Given data:
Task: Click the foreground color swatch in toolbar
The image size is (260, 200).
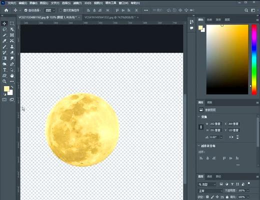Action: [7, 89]
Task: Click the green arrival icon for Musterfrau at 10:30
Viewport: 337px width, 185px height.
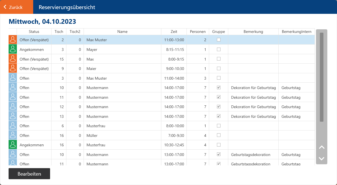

Requirement:
All entries, top to bottom, should be retyped exactly; the pictures should not be.

Expected output:
Task: Click the foreground color swatch in toolbar
The image size is (260, 200).
Action: [7, 89]
Task: Click the green arrival icon for Musterfrau at 10:30
Viewport: 337px width, 185px height.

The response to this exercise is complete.